PROBLEM DESCRIPTION — Nothing but the lines from the one containing "This screenshot has height=971, width=747." through the one containing "Given: Open the 26 Jan 2026 date picker", both included, should be given again, each exactly as written below.
--- RECORDS FOR THIS TASK Enclosed Below ---
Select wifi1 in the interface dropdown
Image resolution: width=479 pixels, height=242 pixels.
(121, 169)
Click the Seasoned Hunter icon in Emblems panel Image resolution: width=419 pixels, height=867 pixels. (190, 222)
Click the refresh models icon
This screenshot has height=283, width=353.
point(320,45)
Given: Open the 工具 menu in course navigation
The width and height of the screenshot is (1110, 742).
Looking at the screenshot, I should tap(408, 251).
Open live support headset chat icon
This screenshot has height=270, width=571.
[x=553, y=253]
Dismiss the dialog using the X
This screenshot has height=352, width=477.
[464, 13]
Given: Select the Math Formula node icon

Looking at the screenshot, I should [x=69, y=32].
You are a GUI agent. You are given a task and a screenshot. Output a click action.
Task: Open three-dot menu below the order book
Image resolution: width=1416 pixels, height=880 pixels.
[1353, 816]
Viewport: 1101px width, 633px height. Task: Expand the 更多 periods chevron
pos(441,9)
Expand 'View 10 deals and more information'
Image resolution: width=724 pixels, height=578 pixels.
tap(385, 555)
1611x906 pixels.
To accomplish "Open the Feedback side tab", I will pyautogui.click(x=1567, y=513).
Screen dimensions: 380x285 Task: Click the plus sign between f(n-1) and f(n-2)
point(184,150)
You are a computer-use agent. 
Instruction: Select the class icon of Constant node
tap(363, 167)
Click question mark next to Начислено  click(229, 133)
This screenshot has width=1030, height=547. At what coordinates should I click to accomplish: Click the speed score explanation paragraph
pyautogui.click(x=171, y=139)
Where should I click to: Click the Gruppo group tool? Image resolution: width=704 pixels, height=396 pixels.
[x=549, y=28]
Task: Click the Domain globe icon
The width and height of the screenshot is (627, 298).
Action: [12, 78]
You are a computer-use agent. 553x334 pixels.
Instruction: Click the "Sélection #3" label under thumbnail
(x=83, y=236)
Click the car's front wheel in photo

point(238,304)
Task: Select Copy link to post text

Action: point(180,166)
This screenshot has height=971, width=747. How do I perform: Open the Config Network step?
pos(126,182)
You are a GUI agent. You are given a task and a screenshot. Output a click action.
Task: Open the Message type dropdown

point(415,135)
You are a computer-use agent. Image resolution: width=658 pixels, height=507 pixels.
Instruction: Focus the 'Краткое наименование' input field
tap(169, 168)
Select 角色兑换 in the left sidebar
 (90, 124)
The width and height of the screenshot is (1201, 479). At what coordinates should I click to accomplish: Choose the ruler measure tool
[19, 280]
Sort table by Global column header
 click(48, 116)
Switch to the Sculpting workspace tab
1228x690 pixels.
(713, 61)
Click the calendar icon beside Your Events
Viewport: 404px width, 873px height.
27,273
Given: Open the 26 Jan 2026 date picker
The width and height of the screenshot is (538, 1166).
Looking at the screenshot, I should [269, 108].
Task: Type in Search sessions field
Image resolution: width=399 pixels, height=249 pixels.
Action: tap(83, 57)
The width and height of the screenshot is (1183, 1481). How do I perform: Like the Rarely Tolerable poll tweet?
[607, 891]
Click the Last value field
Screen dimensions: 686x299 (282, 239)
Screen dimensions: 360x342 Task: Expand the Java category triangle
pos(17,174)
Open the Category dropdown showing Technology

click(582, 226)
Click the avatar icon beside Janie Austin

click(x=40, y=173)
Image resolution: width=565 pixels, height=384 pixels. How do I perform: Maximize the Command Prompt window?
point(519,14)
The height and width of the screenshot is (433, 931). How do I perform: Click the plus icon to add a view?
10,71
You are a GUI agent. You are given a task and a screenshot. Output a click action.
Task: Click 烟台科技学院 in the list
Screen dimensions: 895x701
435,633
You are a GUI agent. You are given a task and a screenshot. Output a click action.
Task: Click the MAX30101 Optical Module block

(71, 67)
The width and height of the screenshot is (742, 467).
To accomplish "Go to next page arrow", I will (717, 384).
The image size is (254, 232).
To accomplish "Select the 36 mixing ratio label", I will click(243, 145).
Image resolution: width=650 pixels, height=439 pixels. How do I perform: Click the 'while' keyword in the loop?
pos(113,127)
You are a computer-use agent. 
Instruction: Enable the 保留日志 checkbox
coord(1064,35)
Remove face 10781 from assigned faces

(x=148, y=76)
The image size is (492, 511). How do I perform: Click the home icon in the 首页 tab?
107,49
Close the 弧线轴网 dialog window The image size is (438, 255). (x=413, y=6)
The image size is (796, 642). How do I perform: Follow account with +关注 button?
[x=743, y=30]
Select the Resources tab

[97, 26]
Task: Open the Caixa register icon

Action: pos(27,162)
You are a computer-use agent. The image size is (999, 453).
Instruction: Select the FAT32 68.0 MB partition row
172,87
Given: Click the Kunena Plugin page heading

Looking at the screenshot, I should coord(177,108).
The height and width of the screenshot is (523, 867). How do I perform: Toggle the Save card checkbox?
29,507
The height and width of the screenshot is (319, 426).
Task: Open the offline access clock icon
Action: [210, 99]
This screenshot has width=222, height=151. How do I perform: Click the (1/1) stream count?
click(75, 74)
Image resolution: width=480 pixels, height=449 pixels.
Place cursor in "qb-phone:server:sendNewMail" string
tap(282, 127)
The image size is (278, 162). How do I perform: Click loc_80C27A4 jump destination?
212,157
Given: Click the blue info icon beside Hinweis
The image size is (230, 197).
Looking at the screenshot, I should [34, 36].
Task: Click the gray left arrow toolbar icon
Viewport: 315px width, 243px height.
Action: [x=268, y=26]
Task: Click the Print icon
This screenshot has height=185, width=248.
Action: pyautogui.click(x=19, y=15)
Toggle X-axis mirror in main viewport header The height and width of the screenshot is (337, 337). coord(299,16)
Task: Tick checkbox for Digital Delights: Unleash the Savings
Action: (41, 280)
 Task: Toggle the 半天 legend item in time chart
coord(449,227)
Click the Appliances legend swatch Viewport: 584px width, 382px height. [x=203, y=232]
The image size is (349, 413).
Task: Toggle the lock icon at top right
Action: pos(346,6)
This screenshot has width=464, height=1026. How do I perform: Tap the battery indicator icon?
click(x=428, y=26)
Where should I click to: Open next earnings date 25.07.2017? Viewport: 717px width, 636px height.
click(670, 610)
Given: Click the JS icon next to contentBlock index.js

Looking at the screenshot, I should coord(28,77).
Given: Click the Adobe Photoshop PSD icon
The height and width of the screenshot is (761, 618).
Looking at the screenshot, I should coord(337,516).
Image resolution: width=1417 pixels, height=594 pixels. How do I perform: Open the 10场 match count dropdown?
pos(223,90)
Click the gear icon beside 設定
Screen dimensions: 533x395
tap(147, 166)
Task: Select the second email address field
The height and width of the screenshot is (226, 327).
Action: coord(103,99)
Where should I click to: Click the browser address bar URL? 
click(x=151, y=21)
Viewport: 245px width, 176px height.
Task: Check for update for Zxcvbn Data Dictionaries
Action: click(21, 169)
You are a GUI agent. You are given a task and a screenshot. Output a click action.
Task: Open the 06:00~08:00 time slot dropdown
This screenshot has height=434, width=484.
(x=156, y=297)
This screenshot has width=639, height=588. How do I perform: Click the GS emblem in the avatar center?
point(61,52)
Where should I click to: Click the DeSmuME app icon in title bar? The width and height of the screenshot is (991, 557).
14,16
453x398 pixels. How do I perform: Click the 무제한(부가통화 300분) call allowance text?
--- End of Enclosed RECORDS FOR THIS TASK ---
TASK RESPONSE —
This screenshot has height=971, width=747. How do I perform: Open the Config Network step?
pos(126,182)
You are a GUI agent. You are given a task and a screenshot. Output a click action.
Task: Open the Message type dropdown

point(415,135)
You are a computer-use agent. Image resolution: width=658 pixels, height=507 pixels.
Instruction: Focus the 'Краткое наименование' input field
tap(169, 168)
Select 角色兑换 in the left sidebar
 (90, 124)
The width and height of the screenshot is (1201, 479). At what coordinates should I click to accomplish: Choose the ruler measure tool
[19, 280]
Sort table by Global column header
 click(48, 116)
Switch to the Sculpting workspace tab
1228x690 pixels.
(713, 61)
Click the calendar icon beside Your Events
Viewport: 404px width, 873px height.
27,273
Given: Open the 26 Jan 2026 date picker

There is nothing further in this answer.